## EXERCISE
Only the number is wanted: how many lines below contain "Collapse"?

=== MATERIAL PROVIDED ===

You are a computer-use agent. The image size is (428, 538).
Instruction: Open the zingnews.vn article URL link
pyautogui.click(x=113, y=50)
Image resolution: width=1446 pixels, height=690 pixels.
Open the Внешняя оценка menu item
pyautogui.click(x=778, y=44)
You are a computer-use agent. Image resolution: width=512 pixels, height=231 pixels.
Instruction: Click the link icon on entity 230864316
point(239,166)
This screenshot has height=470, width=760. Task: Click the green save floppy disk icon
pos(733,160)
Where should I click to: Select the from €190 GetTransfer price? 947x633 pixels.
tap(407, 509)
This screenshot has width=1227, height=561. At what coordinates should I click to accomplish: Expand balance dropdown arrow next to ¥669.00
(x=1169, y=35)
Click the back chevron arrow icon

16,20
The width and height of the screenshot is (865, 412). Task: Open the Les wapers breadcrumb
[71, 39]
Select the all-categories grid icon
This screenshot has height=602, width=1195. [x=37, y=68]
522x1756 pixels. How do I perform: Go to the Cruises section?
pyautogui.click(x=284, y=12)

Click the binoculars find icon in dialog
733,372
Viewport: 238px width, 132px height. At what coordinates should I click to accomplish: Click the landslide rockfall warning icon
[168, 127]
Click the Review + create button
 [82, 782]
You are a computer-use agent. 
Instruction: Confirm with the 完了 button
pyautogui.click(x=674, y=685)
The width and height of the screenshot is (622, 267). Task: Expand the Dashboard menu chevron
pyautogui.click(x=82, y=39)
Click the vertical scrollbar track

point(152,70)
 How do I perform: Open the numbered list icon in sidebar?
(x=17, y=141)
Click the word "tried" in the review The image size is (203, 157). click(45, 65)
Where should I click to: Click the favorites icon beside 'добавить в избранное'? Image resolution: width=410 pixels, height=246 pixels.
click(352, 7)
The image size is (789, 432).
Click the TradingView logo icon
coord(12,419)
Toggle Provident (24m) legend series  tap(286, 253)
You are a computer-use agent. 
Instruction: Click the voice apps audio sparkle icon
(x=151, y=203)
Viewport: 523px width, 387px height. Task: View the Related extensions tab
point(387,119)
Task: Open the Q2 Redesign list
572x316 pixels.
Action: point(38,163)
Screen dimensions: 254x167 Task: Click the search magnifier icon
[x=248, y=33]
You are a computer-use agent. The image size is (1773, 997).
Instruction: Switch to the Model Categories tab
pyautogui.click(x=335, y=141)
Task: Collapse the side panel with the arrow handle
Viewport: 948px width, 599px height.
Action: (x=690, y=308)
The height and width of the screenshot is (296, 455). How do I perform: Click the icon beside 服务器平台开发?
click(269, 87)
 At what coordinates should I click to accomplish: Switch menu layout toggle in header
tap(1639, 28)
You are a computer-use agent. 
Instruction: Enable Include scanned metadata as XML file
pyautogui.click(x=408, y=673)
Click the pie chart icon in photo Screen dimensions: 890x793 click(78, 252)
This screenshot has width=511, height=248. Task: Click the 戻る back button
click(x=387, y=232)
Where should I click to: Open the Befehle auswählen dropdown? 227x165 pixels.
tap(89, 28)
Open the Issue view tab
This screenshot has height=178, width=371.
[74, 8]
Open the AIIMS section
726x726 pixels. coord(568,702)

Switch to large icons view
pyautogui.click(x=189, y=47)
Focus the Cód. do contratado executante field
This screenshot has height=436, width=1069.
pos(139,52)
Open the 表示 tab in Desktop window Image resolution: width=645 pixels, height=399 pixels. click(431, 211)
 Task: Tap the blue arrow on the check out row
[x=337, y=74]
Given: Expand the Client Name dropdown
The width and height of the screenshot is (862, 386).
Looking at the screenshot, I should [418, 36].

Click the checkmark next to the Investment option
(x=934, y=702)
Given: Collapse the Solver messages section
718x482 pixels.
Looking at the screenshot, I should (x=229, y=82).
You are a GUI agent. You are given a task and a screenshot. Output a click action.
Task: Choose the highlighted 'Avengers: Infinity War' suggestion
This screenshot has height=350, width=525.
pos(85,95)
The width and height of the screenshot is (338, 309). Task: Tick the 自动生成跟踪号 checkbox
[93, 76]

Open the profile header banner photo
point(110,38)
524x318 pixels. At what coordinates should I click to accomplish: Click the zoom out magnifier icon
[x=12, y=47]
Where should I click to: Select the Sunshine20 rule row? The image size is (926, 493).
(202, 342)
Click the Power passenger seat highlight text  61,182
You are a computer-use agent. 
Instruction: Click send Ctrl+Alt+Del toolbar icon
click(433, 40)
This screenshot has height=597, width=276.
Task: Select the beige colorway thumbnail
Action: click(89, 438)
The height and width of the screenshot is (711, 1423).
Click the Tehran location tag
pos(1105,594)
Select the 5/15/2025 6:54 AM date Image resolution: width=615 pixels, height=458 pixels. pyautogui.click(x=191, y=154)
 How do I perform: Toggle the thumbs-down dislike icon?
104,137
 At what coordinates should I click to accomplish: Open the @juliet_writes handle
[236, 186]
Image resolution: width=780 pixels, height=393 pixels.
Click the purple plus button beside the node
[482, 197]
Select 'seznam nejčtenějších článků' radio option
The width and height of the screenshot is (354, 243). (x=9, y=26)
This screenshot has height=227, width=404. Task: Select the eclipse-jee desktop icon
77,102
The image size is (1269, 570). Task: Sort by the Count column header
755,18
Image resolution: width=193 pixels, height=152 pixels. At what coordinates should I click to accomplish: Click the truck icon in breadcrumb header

===

## OUTPUT OF THE TASK
2